The Tateshina Meeting returns after a four-year break, with the shared desire to eradicate accidents as strong as ever. Cross-company discussions sought to learn from the past, and to shape the future.
No AI without love
The final speaker was Toyota Research Institute (TRI) CEO Gill Pratt.
His presentation focused on the use of AI, which is being touted as the future of safety technology.
“Like all technologies since the advent of fire, generative AI holds the potential to yield both positive and negative results,” explained CEO Pratt.
While citing war as a negative example, he emphasized that, when used positively, technology allows companies to create products imbued with a greater love for their customers.
“Customers can tell whether a company loves them or not,” said Dr. Pratt. “If companies make products that show love for customers, those customers will return the love, both to the product and the company that created it.”
He gave this as the reason why people buy Apple products, despite the availability of cheaper alternatives with comparable functionality.
In his view, as the AI age draws near, nurturing empathy and consideration for others from early childhood gives the Japanese an advantage in creating products imbued with love. CEO Pratt then concluded his presentation:
This trait of Japanese culture will prove to be the most important source of competitive strength.
Just as human-centered automation requires a human touch, I believe that AI is nothing without love.
I also believe that following this principle will surely bring a second period of miraculous economic growth.
After the presentation, Denso President Shinnosuke Hayashi revealed the conflict he had sensed between technological progress and maintaining a Japanese collective that values empathy and consideration for others. His comments resonated deeply with CEO Pratt’s insights.
To be honest, for some time I was concerned that technological progress and evolution might destroy the Japanese sense of family and community. This was a dilemma I could not solve.
I realized that to find the answer, we need to look to the love within ourselves—whether it’s a religious spirit, for example, or something we cherish, we have to pour what lies within our hearts and minds into developing technologies or into management. Therein lies the solution.
“It’s difficult to discover our own strengths by looking within and examining ourselves,” replied CEO Pratt. “My important role here is to reflect the unique traits of Japanese society back for everyone to see.”
Carmaker leaders renew their commitment
From here, the meeting was turned over to questions from all participants, as Chairman Toyoda kept the discussion flowing.

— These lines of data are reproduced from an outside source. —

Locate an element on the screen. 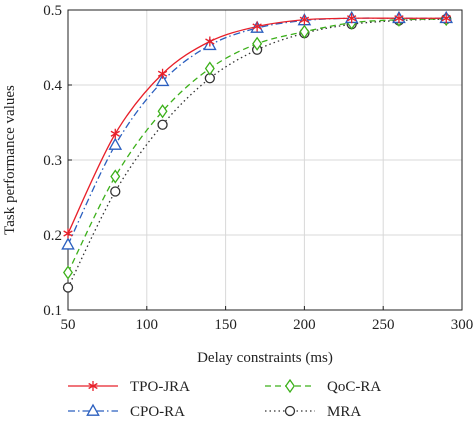 This screenshot has height=424, width=474. legend-label-tpo-jra: TPO-JRA is located at coordinates (160, 387).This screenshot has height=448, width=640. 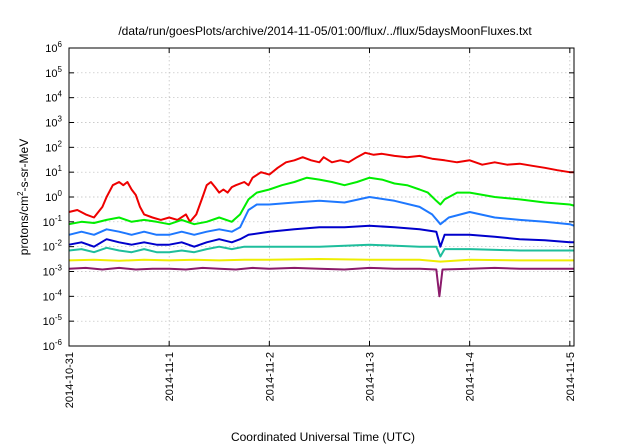 I want to click on y-tick-label: 10¹, so click(x=54, y=172).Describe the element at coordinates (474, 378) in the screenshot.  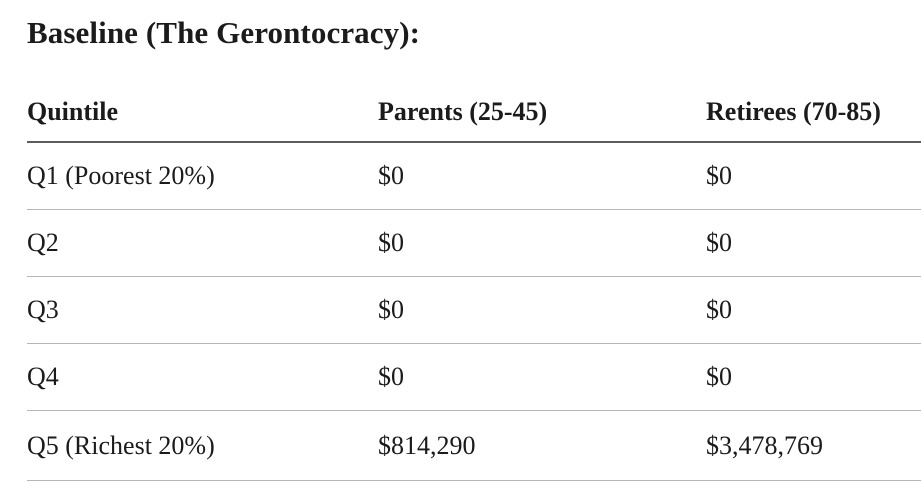
I see `table-row: Q4 $0 $0` at that location.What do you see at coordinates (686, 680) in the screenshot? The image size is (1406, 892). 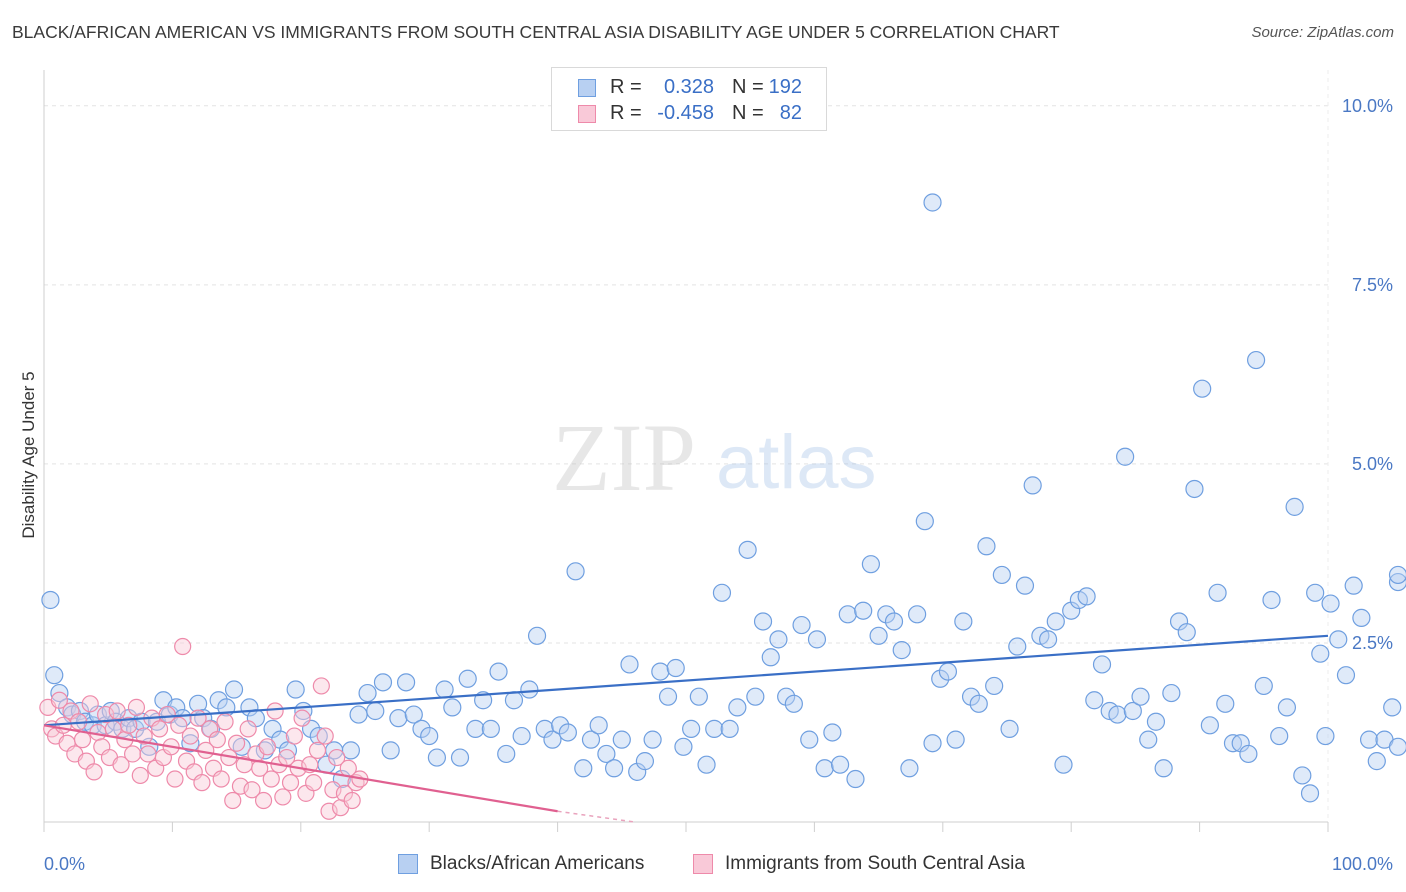 I see `trend-line-blacks` at bounding box center [686, 680].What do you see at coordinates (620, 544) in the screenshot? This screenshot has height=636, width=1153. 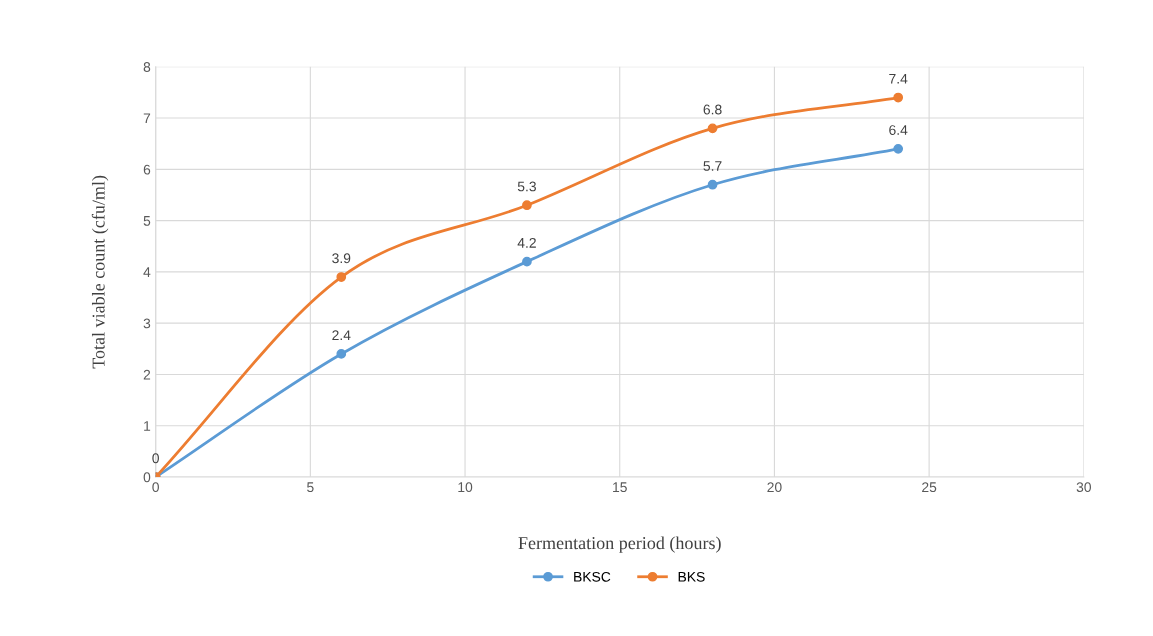 I see `x-axis-title: Fermentation period (hours)` at bounding box center [620, 544].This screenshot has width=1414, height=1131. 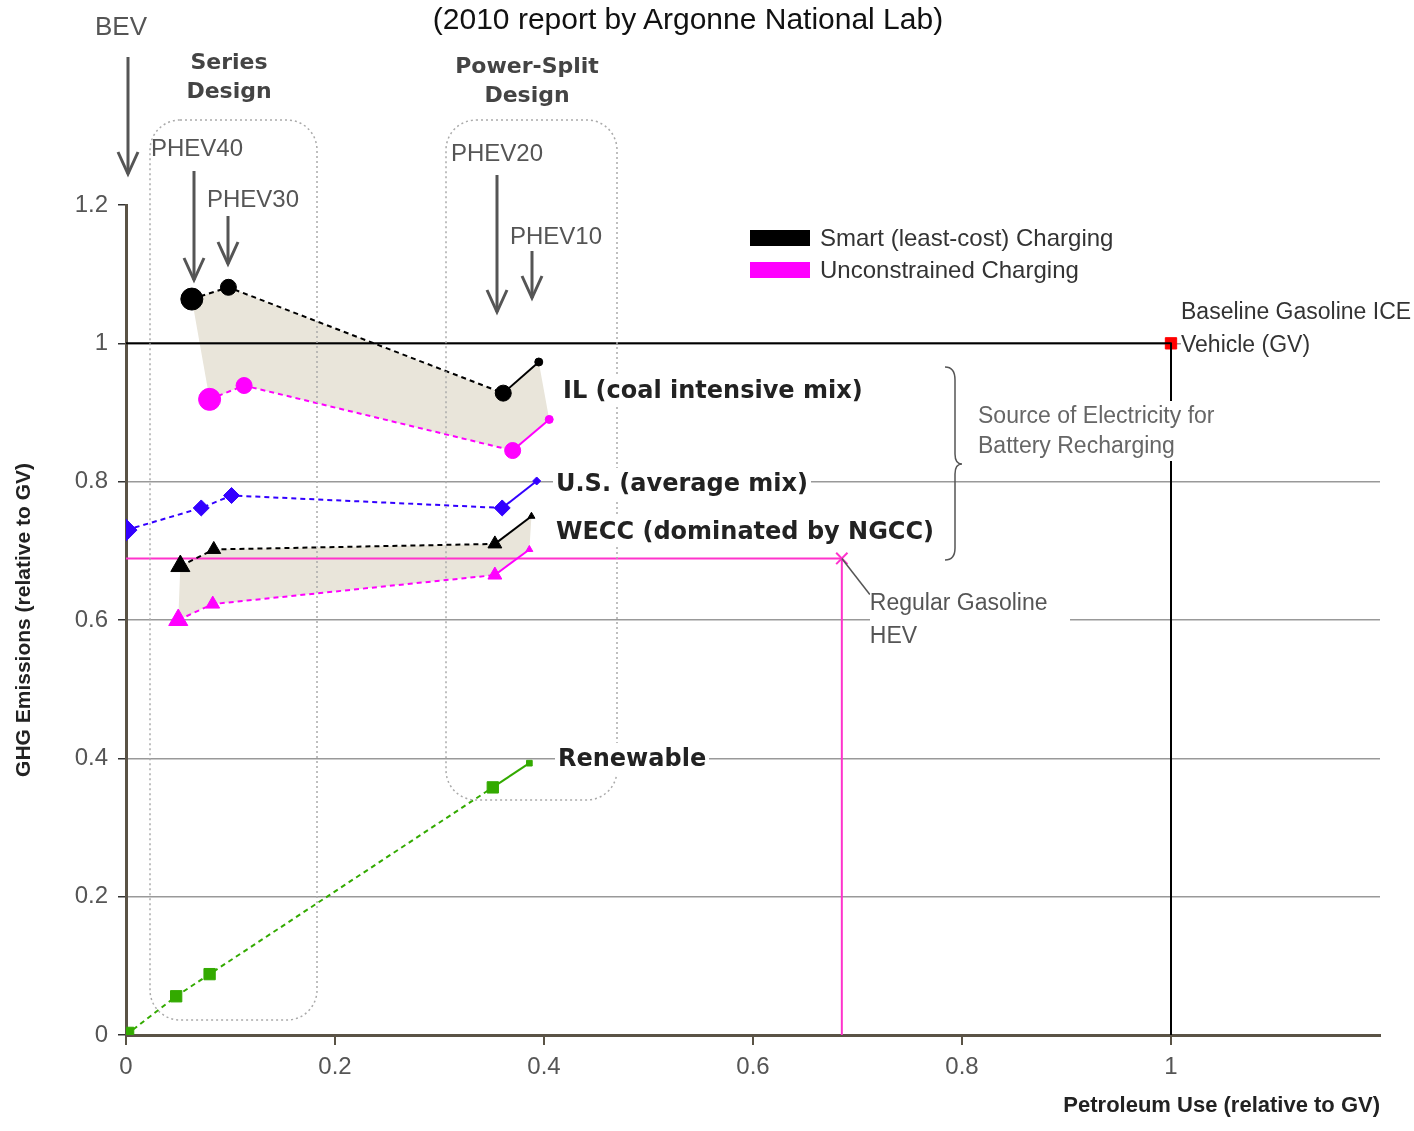 What do you see at coordinates (544, 1066) in the screenshot?
I see `x-tick-label: 0.4` at bounding box center [544, 1066]. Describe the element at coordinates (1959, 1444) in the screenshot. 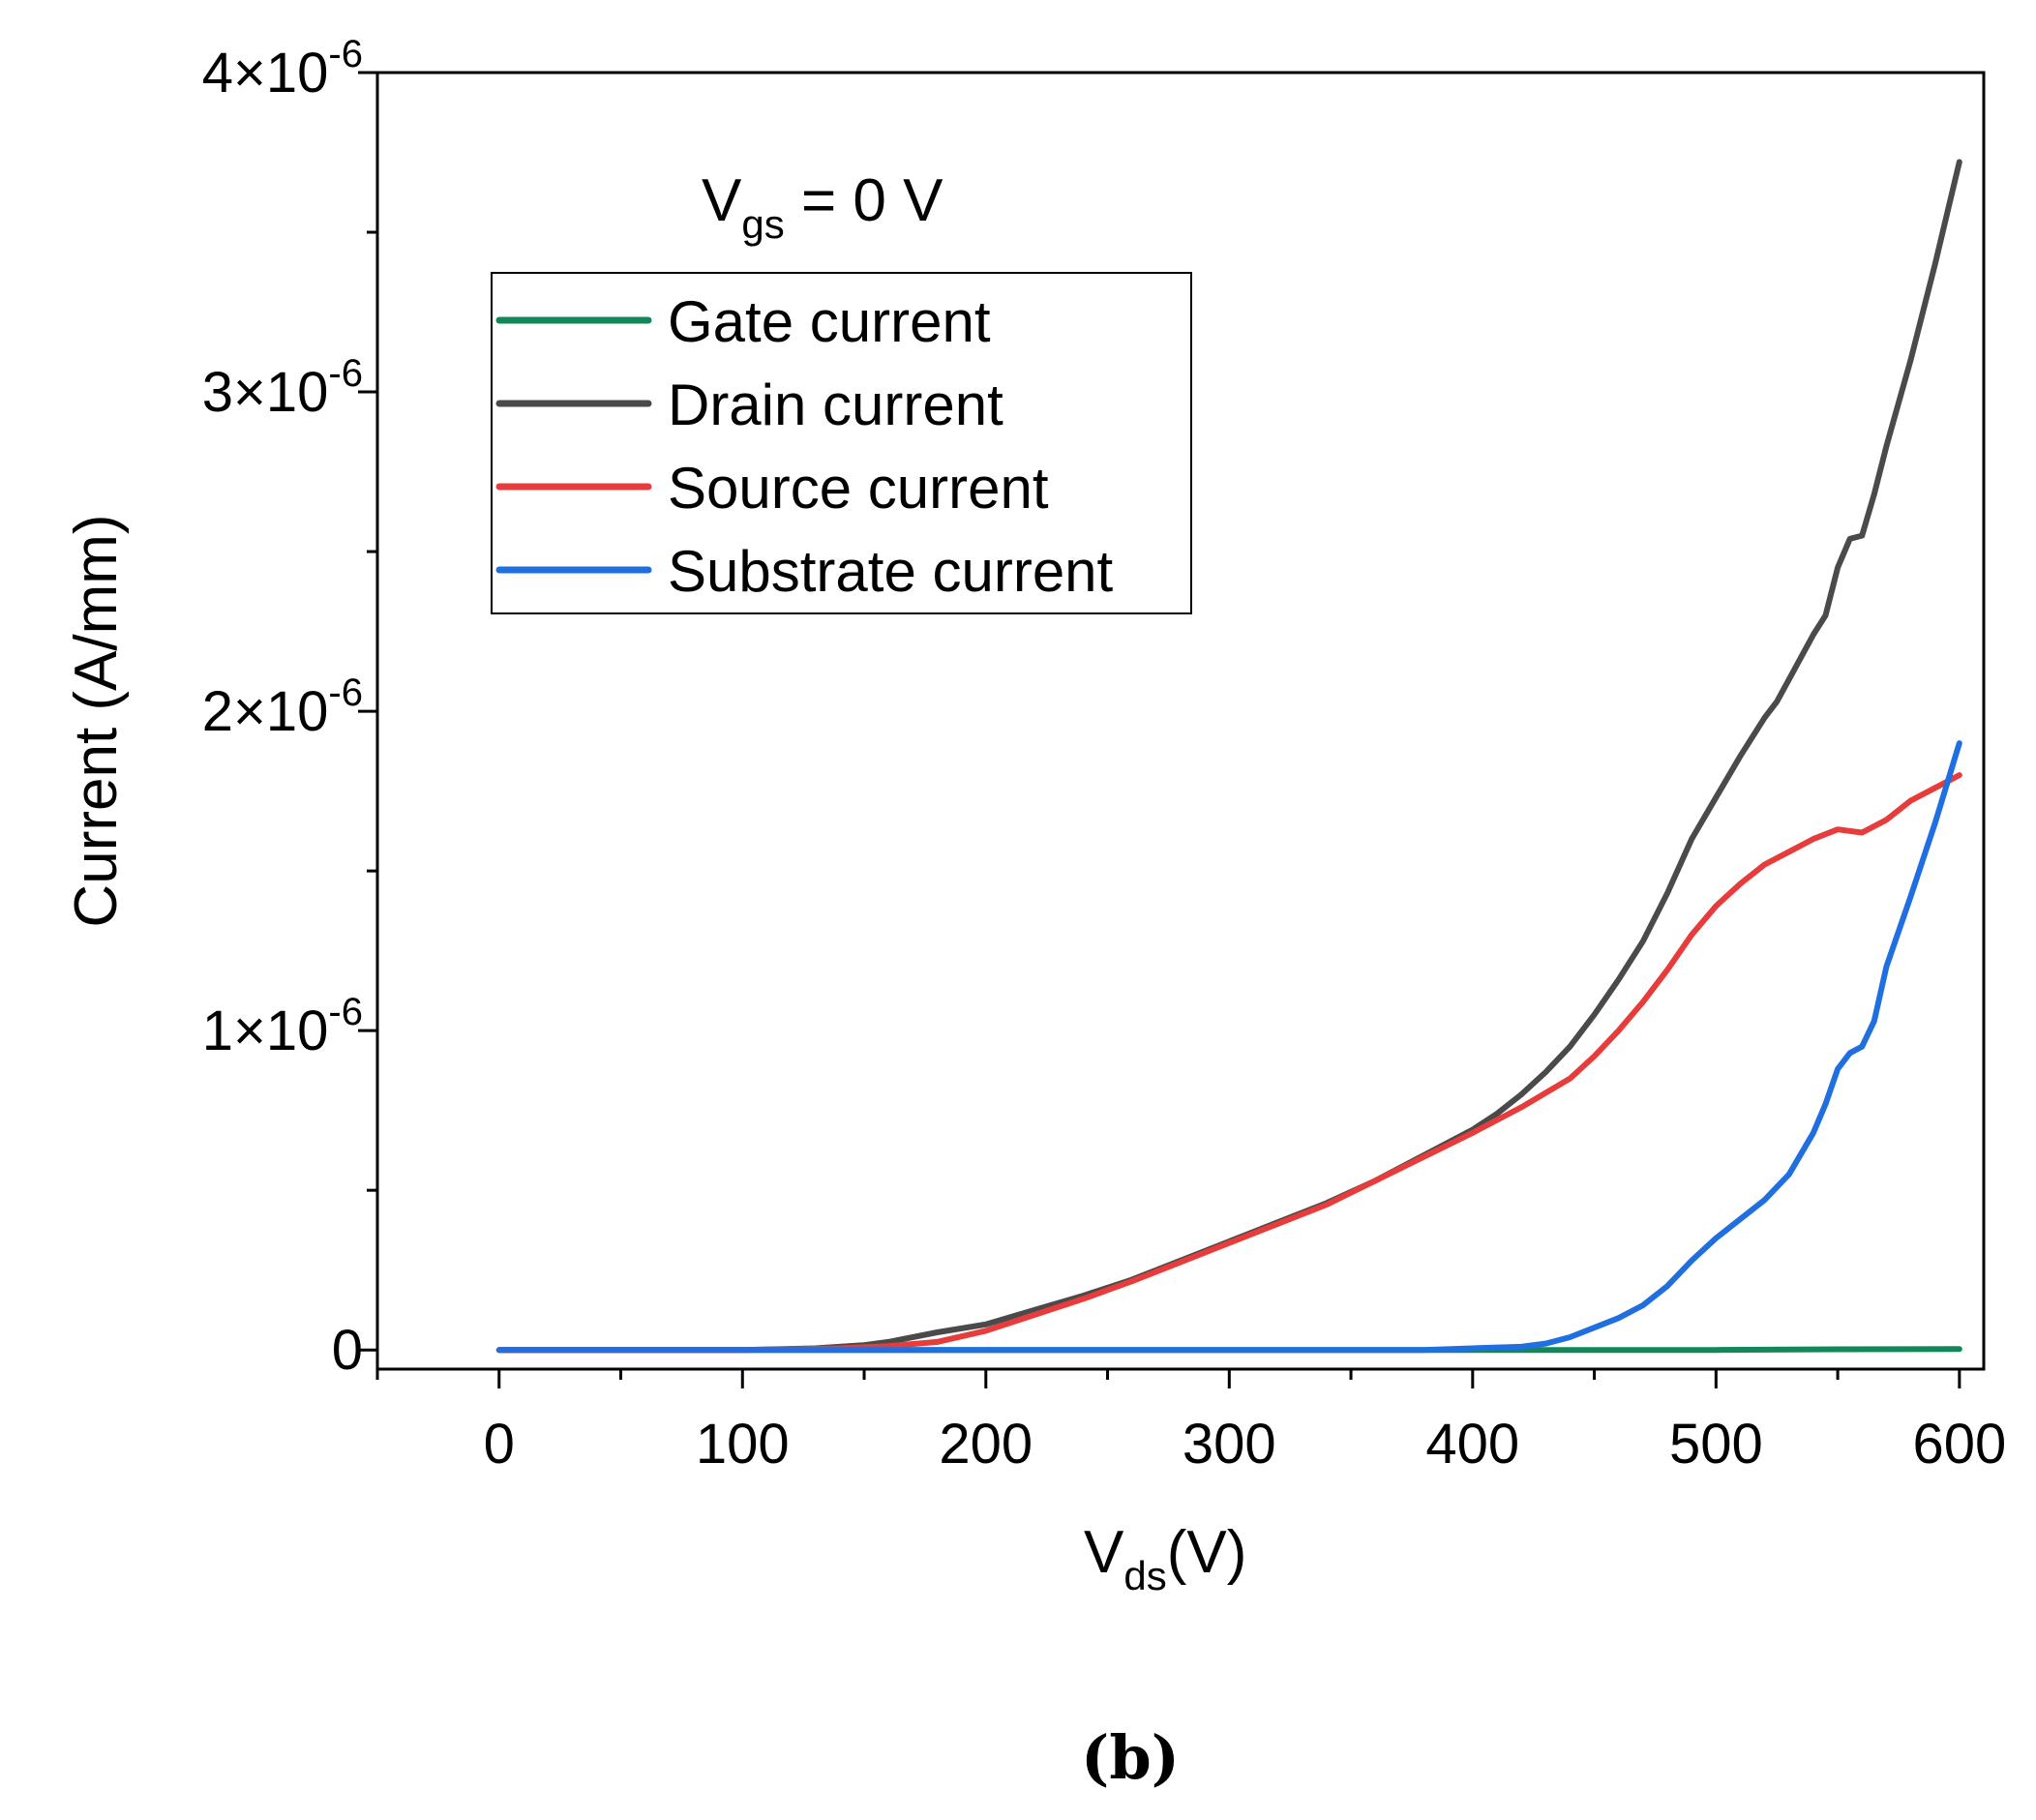

I see `x-tick-label: 600` at that location.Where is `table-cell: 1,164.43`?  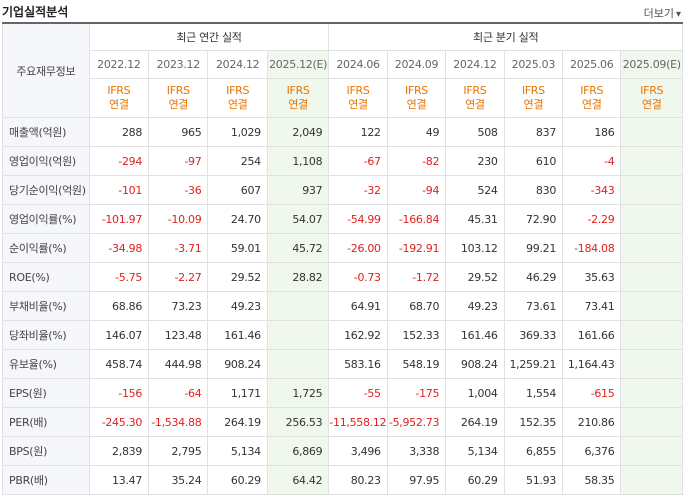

Aisin President Moritaka Yoshida shared a story about Honorary Chairman Shoichiro Toyoda from his days as a Toyota engineer.
Honorary Chairman Shoichiro Toyoda pointed out that accidents were decreasing in Japan, but not in Toyota City, and asked whether I had been to an accident site.
I was stunned. Indeed, I hadn’t been to see where the accidents were actually happening.
Later, I visited the actual accident sites, half out of regret and half out of conviction. It proved an incredible lesson—I saw where they took place and, in terms of infrastructure, realized that we could do a great deal even without spending much money.
CEO Pratt responded to President Yoshida’s remarks.
Accidents are caused by the way people drive and their environment, which means they differ between Japan and other parts of the world.
That is why, as part of my development efforts, I must somehow customize the way car safety systems respond according to the needs of different locations.
Ultimately, we must also explore customization for individual drivers.
Suzuki President Toshihiro Suzuki stressed the need to rouse people’s interest in safety as part of the three-pronged approach.
Returning to the three-pronged approach: although car performance is improving through the use of AI data and other technologies, in the end, I believe it comes down to people.
No matter how much better cars or infrastructure become, in the end, it is people who are in control. It struck me that accidents will never hit zero unless people drive with consideration for others.
How do we remind people to be considerate? How do we instill in them a love for cars and a love for other people? Today’s discussion has highlighted the need to make this appeal to those getting behind the wheel.
CEO Pratt’s message about love for customers also struck a chord with Subaru President Atsushi Osaki, attending for the first time.
He also touched on the rise in older adult casualties presented by Okazaki, speaking with fresh conviction: “In developing technology, we must go so far as to profoundly consider the fact that, from a medical standpoint, they may have slower reactions and take longer for injuries to heal.”
Mazda President Masahiro Moro, also attending his first Tateshina Meeting, commented that it “provided an opportunity to think anew about safety.” Addressing Mushigami’s presentation on obtaining data from customers’ cars, he observed, “We must regard this as the VOC (Voice of the Customer, genuine feedback).”